Encore faut-il que les utilisateurs y trouvent un intérêt certain, car il faut bien le dire, gérer plusieurs réseaux à la fois est très chronophage. Il semblerait ainsi que Peuplade (réseau de quartiers) ait du mal à prendre. Horyou est un réseau social plus engagé. Dans le même registre de niche, nous avons d’ailleurs Newmanity ou encore Framasphère (Diaspora). Difficile parfois de s’y retrouver dans cette jungle ou les « blockbusters » imposent leur suprématie.

C’est bien connu – c’est surtout mathématique –, plus il y a de monde, plus il est difficile de se faire une place… D’ailleurs, qui l’eut cru, sur ce terrain, Google+ se cherche encore. À chacun sa spécificité, or, pour rivaliser avec le concurrent, beaucoup de fonctions sont ajoutées sous couvert d’une stratégie de développement. L’arrivée des images dans le flux Twitter m’a personnellement beaucoup gênée, l’œil n’étant plus attiré par l’info elle-même (mon humeur sur la question).

Vous souvenez-vous de MySpace (musique) et de ses péripéties ? Un réseau lancé pourtant en 2004 et le plus visité des États-Unis en 2006, devant Google, avant de commencer à chuter à partir de 2008, doublé par un Facebook ambitieux. (Source).

Je ne me suis jamais faite à Facebook. Twitter a été mon sauveur. Aujourd’hui, j’ai une quinzaine de comptes ! MDR. Bon, je vous raconte ma vie, mais le plus intéressant actuellement est d’analyser le contenu de ces réseaux, pro ou pas, niche ou pas. Comme par exemple Pinterest pour les images, qui a d’ailleurs inspiré 500px, plateforme qui pourrait s’apparenter à du visual storytelling finalement, bien qu’Instagram soit déjà sur le coup (et même Google Image !).

Histoire de flux et de reflux

Flux
Ce 26 octobre, je lis cet article sur ce que sont devenus les premiers Twittos de l’histoire.
Il est intéressant de voir l’évolution de ce type de réseaux d’échange où le flux (tweets) et le reflux (retweets) charrient des tonnes d’informations plus ou moins signifiantes.
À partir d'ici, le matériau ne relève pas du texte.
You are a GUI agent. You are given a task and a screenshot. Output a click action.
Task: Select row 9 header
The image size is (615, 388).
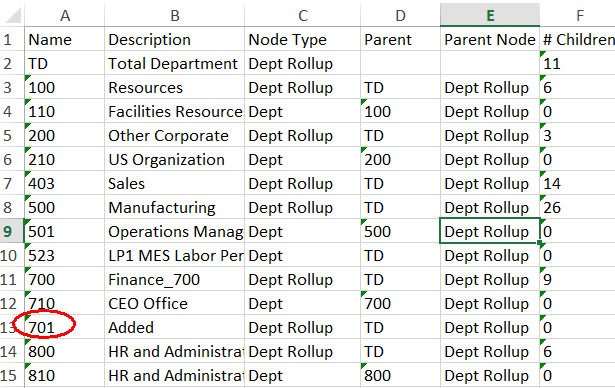[8, 231]
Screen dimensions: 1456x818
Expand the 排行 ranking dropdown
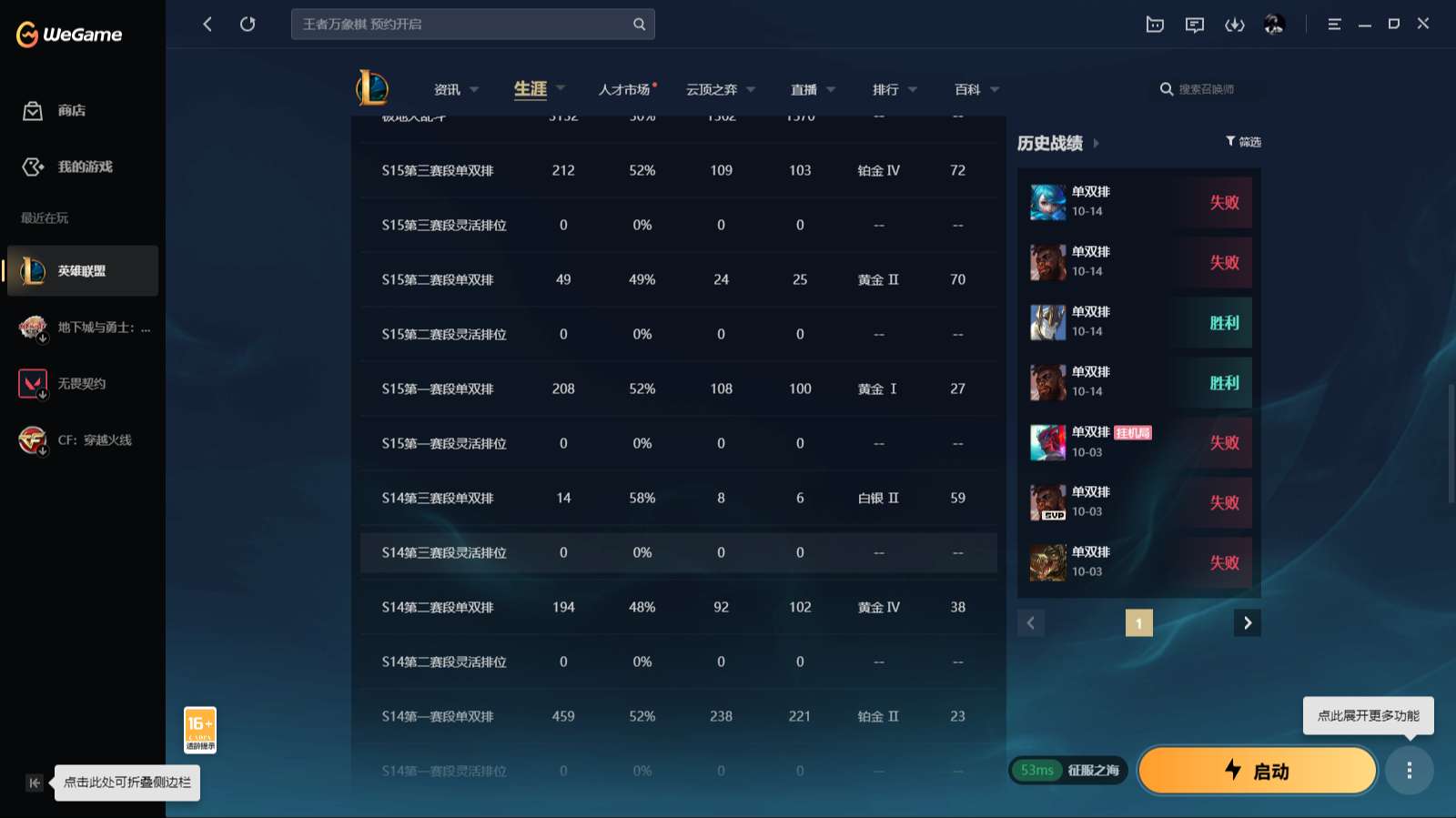895,89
Car ce qui lie tous ces réseaux, est l’essence même de leur contenu. Les utilisateurs y partagent leur avis, leur vie, bref des infos qui créent un flux regroupé d’histoires personnelles ou communes. Du storytelling en continu ! De jour comme de nuit. Comme un débit d’eau toujours ouvert. Un flux et un reflux incessant, relayant souvent les mêmes infos d’ailleurs. D’où l’inintérêt d’être partout.

Certains ont même l’idée d’imprimer ou de numériser leurs tweets au format livre comme s’ils avaient, à leurs yeux, raconté une histoire… Une démarche qui ne date pas d’hier.

Tout ça pour dire que si tout le monde fait continuellement du storytelling à son échelle – car oui, nous sommes tous des storytellers ! –, l’avènement des réseaux sociaux a fait exploser cette propension à parler de soi, souvent bien plus que le fait de diffuser une actu.

À ce propos, et après l’arrivée de Storify, voici que débarque Steller, un réseau social axé sur le… storytelling.

Enfin, début octobre, le réseau Twitter a lancé « Moments« , autant dire du storytelling instantané !
Vu la course effrénée à laquelle se livrent les applis pour provoquer la moindre publication, de telles fonctions risquent de se multiplier. Car chacun semble vouloir laisser une trace, raconter ce qu’il
 fait, où il se trouve à la seconde. Des traces, il y en a, accentuant l’infobésité et l’imagobésité. Quant à laisser un souvenir impérissable…

* Cela me fait penser à la situation actuelle de la plateforme Magnum, où les comptes en français sont encore très peu nombreux.